Meat, bread, eggs, and other basic food items make up my grocery list, for which I spend $20-$30 good for a week. I buy fresh vegetables from a woman vendor who doesn’t speak English, but gladly entertains me. We understand each other through hand gestures. Fresh broccoli costs only a dollar. I also buy tofu, which is always an ingredient of Vietnamese dishes. From her stand to my apartment, I walk for only five minutes.
Getting a job to support your life in Hanoi is effortless as well. Majority of English centers accept cover teachers and the pay is satisfying. It usually ranges from $15 to $30 an hour, provided that you have a degree, a teaching experience or a certificate. With so many travelers and job seekers flocking to this country, however, the competition is undoubtedly high. Most academies and centers prioritize native speakers despite the qualifications you’re holding, so don’t get too excited.
I tried my luck getting a job as an English teacher while doing online teaching even though I didn’t have a work permit yet.
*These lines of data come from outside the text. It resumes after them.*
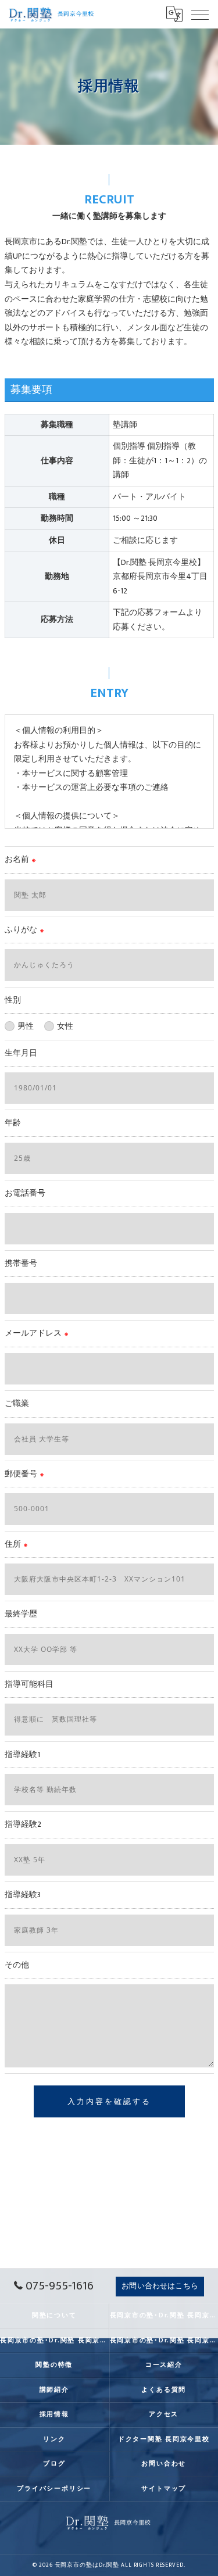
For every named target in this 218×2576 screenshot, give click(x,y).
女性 (65, 1026)
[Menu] (200, 14)
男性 (25, 1026)
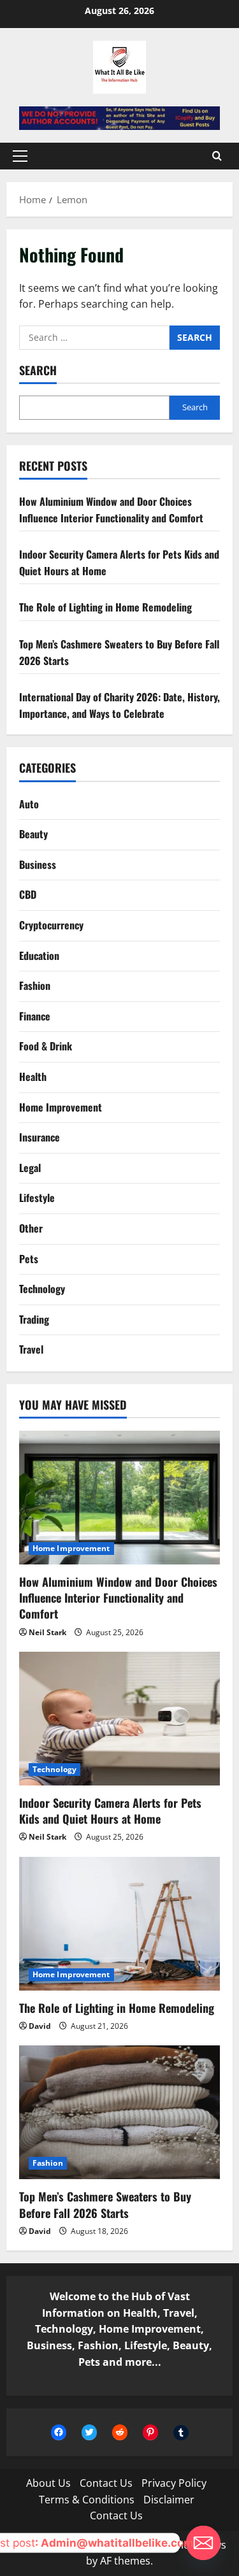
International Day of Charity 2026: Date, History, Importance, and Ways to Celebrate (119, 705)
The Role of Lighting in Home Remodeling (105, 607)
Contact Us (106, 2483)
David (40, 2026)
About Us (48, 2483)
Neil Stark (47, 1632)
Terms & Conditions (86, 2500)
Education (39, 955)
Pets (28, 1258)
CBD (27, 894)
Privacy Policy (173, 2483)
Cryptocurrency (51, 925)
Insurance (39, 1137)
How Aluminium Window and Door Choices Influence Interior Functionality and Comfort (111, 510)
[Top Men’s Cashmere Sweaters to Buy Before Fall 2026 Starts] (119, 2112)
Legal (30, 1167)
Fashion (34, 985)
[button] (20, 156)
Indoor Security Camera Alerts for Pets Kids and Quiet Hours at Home (110, 1810)
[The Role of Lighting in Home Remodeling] (119, 1924)
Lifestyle (37, 1197)
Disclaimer (168, 2500)
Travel (31, 1349)
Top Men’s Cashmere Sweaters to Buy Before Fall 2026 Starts (105, 2204)
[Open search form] (217, 156)
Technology (42, 1288)
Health (33, 1076)
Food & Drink (45, 1046)
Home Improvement (60, 1107)
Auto (29, 804)
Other (31, 1228)
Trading (34, 1319)
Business (37, 864)
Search (38, 370)
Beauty (33, 833)
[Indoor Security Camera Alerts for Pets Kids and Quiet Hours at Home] (119, 1718)
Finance (34, 1016)
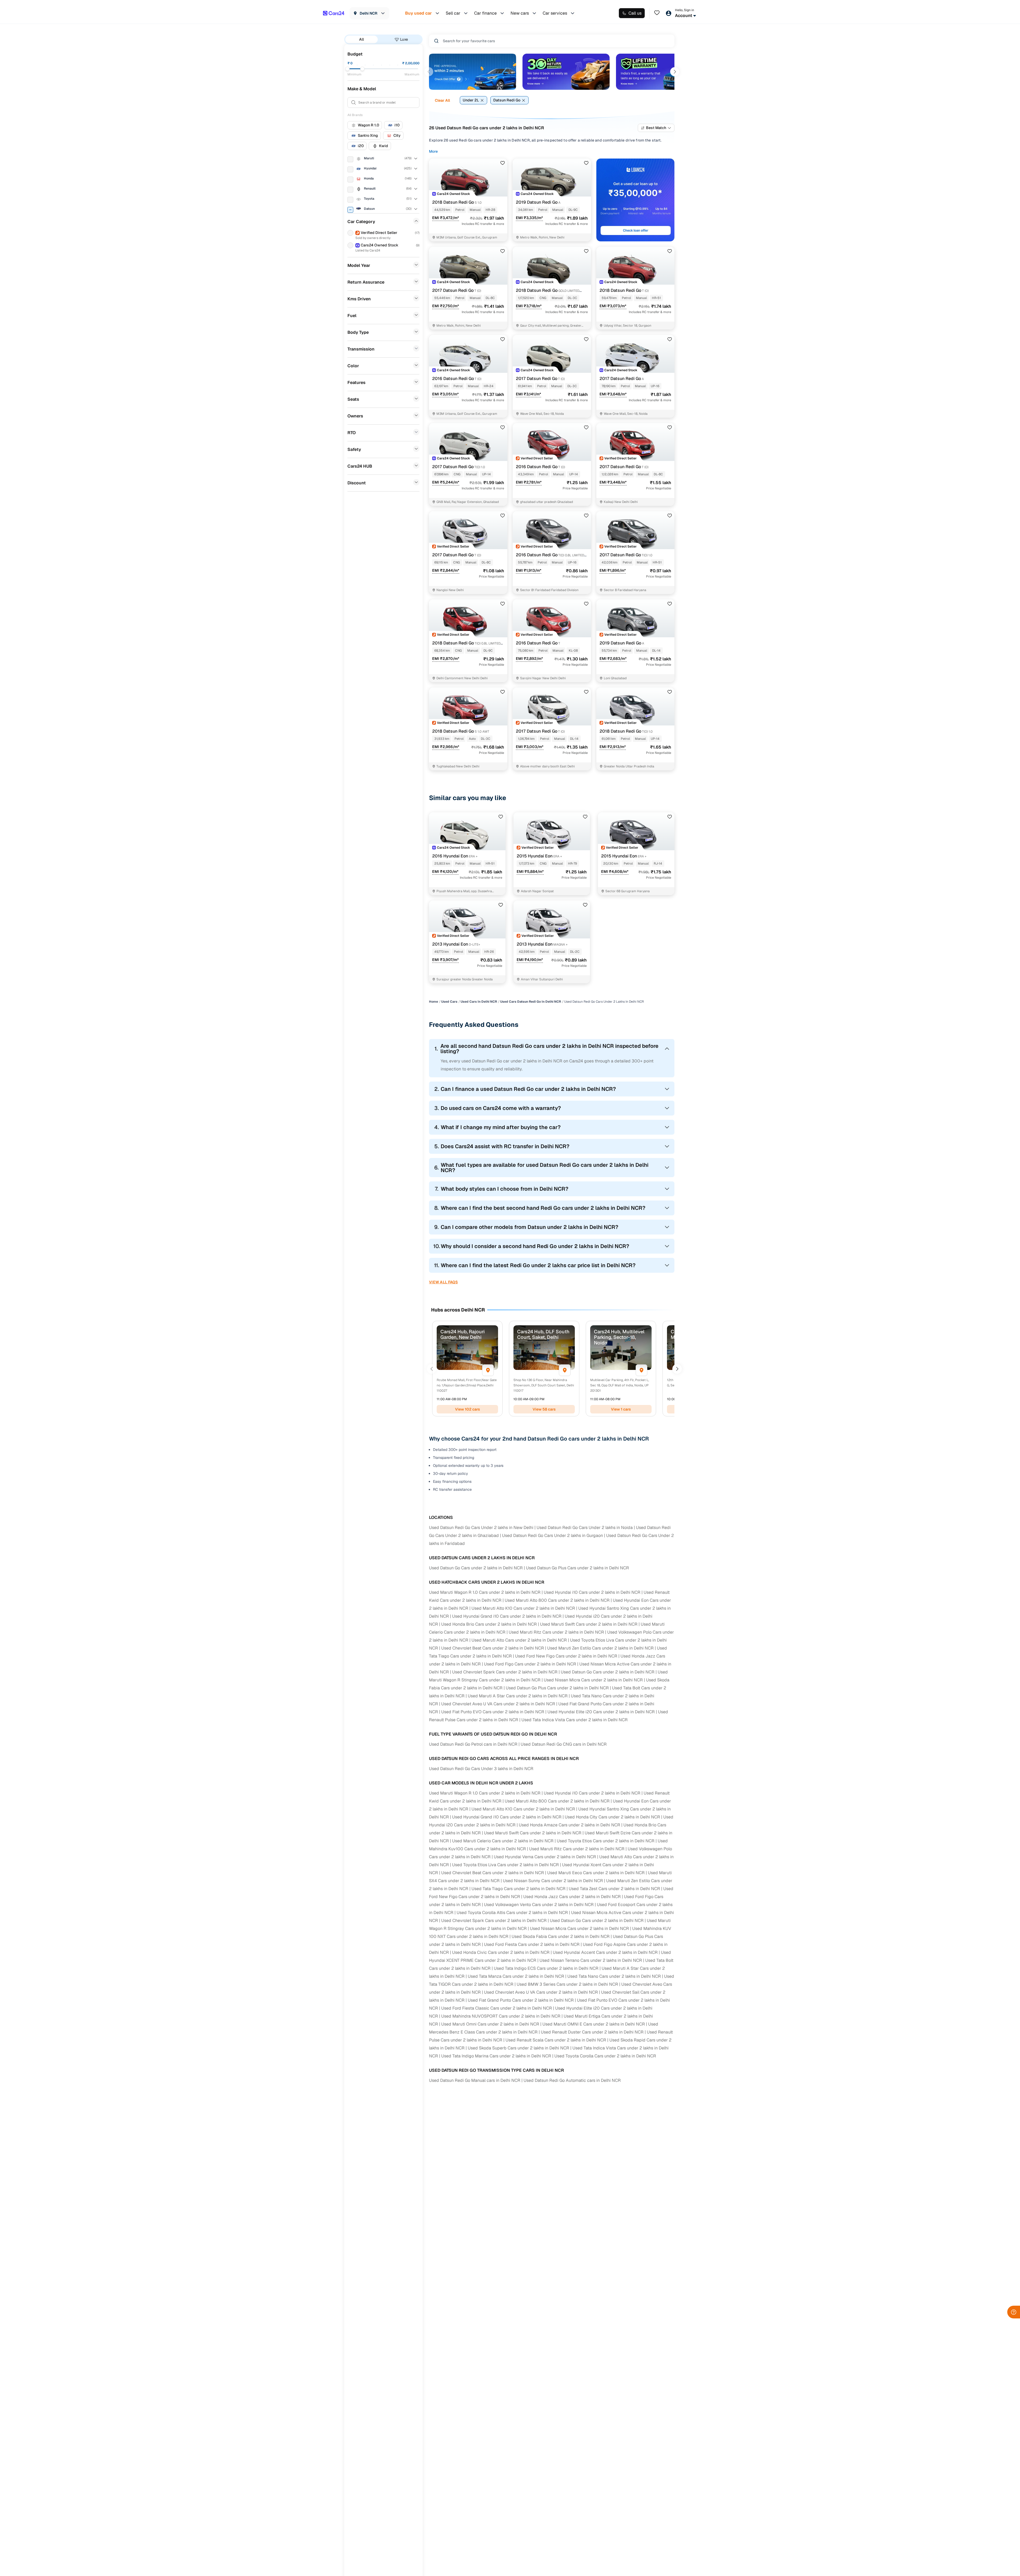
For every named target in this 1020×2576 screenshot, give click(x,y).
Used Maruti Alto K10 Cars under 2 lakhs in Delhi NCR (523, 1608)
I thought it would be a smooth process since English teachers are in demand. I never thought it would be challenging.
I received countless rejections, and that’s part of the game. You just have to be patient and show your best whenever you’re invited to teaching demos and to take over classes. In preparation for that, you can also consider volunteering at a homestay as what I did before to prove that you’re passionate about what you do.
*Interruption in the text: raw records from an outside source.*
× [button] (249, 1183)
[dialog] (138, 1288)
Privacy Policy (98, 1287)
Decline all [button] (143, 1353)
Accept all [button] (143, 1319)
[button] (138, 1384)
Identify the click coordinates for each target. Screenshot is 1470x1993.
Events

When I’m bored and stressed after endlessly working in my four-cornered room, I go to random cozy coffee shops to enjoy my favorite Vietnamese coffee or other drinks such as fresh coconut juice, flavored tea, and even the sweet yogurt coffee that I never thought existed. Don’t worry about connectivity, because almost all coffee shops have reliable Wi-Fi connection.
If you want to go healthy, you can walk or ride a bike along the lakes. Hanoi has major lakes: Hoa Kin and West Lake. If you feel like hitting the gym with free sauna and yoga, you can register for only $20 a month.
Or if you want to have a nightlife, there is the Old Quarter that never really gets old. You know what I mean? It’s a nice place to meet fellow travelers and have a real fun time.
If, however, winter isn’t your thing, avoid staying in Hanoi from December to March. Temperature drops to 7-9 degrees. I’m checking weather reports every morning to know what it’s going to be like for the rest of the day, hoping for warm temperature. So far, though, the temperature has consistently been ranging from 9 to 17 degrees.
Hanoi almost has everything, and it’s an attractive place for freelancers like me. Affordable and convenient.
My biggest pet peeve, though, is the quiet seem unfriendly locals. They’re not as polite as Filipinos and Thais. They seem to not care on the road, almost oblivious of the people crossing the streets. You’ll see what I’m talking about when you get to experience it. Nevertheless, there are numerous reasons why I love this place.
Vietnam, a nation of brave women, although somewhat chaotic in one’s eyes, makes me appreciate tropical places and teaches me to live a simple and healthy life. It also shows me how to be kinder and more patient.
So, was choosing Hanoi to live in worth it? Absolutely.